Сергей Довлатов. Из сборника «Демарш энтузиастов»




Я кивнул.

- Надеюсь, и вы – человек определенного круга?

- Да, - сказал я.

- Какого именно?

- Четвертого, - говорю, - если вы подразумеваете круги ада».

Сергей Довлатов. Из сборника «Демарш энтузиастов»

 

У меня всегда была тяга к войне. С упоением смотрел фильмы про войну, мать её за ногу! А когда попал из учебки (в армии) в регулярную часть, летом, то нам сразу сказали:
- «Горячек» много, поедите, как только полетят «белые мухи».
И такая у меня тяга к войне проснулась. А тут на дворе декабрь…. И мы новости смотрим в карауле по телевизору. А там – Чечня….
Ну, мы сразу обрадовались, давай машины собирать в «парке», из трёх БМП-2 собиралась одна нормальная. Дали нам две недели на сборы. Собрал я машину. Её забрал, мой взводный. И вот тут осознавая, что для себя я уже не соберу такой машины, моя тяга к войне поколебалась. Но я собрал машину, у которой правда рация не работала и пушка, как оказалось впоследствии.

В Моздоке в 18.00 31 декабря приходит приказ, что мы 1 января в 01.00 выдвигаемся в Грозный на машинах. А в 20.00 механик моей машины достал бутылку водки и лимон, не знаю как провезённые им из Сибири в Моздок. И мы встретили Новый 1995 год вчетвером (экипажем нашей машины) по сибирскому времени. Алкоголь сделал своё нехитрое дело и мы, уставшие от трёх практически бессонных ночей, захотели спать. Сели в машину, рацию мне за эти три дня в Моздоке удалось наладить, хотя бы внутреннюю связь между членами экипажа, правда, ненадолго как выяснилось. Так вот, сидим мы в машине, и я думаю: «чего механик должен 3 часа не спать, а потом ещё всю ночь машину вести»? Спи механик, мы с наводчиком будем по очереди дежурить, а десант в виде пулемётчика, пусть тоже спит. Бросили жребий. Мне выпало первым спать полтора часа…

Проснулся я в 2 часа ночи. Весь экипаж спит. Колонна с нашим батальоном уехала в неизвестном мне направлении. Я, не сказать, чтоб растерялся, просто разбудил весь экипаж. А поскольку они в этот момент смотрели на меня с открытым ртом, я не мог дать слабину, что-то видно встрепенулось во мне. Сказал: «Поехали»! И стал показывать, куда поворачивать по ночному Моздоку. Такая во мне уверенность и интуиция проснулись, что мы, минут за 40 или и того меньше, догнали наших.

────────────────────

## [Задания]
1) Ответьте по рассказу о службе в армии:
(a) Из скольких БМП-2 собиралась одна нормальная машина?
(b) Когда колонна должна была выдвинуться в Грозный?
(c) За сколько минут экипаж догнал своих?
2) Продолжите рассказ о службе в армии. Начните сразу после того, как экипаж догнал своих.

## [Исходные данные]
────────────────────

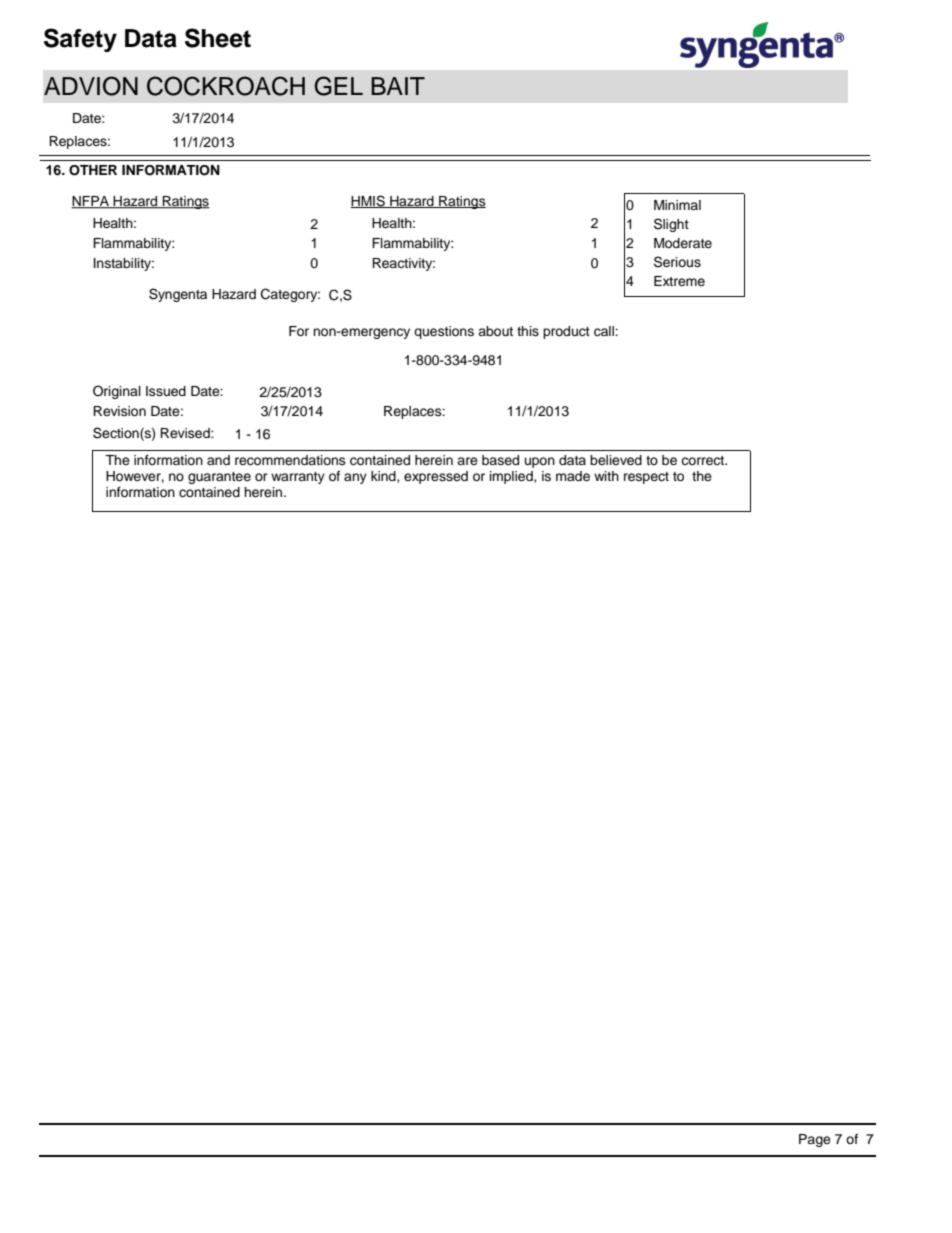 The width and height of the screenshot is (952, 1233). Describe the element at coordinates (677, 205) in the screenshot. I see `Minimal` at that location.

────────────────────

## [Ответы]
1)
(a) Из трёх.
(b) 1 января в 01.00.
(c) Минут за 40 или меньше.

2)
Дорога была спокойной, только в горах перед Грозным, нас заставили развернуть все машины пушками «ёлочкой». И нам надо было развернуть башню влево, а она у нас заклинила, ни влево, ни вправо, и не поворачивается. Да так и доехали до первой остановки в аэропорту Грозного. До этого правда была команда: «Минное поле! Назад, след в след!» И первая потеря в батальоне. Сержант из первой роты, командир, вылезал из машины. Ещё в Моздоке мы снарядили разгрузку бронежилетов гранатами, они как раз помещались на уровне почек, там, где нет пластин. Он и зацепился чекой за люк, когда вылазил. Спину ему разорвало, умер сразу. Экипаж уже покинул машину, боекомплект не сдетонировал.

В Сибири, перед отправкой, нам приказали взять с собой матрасы и одеяла с подушками, каждому. Они хранились у нас в десантном отделении БМП. В аэропорту Грозного мы переночевали ночь или две. Сказали, идём в наступление, и мы выбросили всю эту трехамодь.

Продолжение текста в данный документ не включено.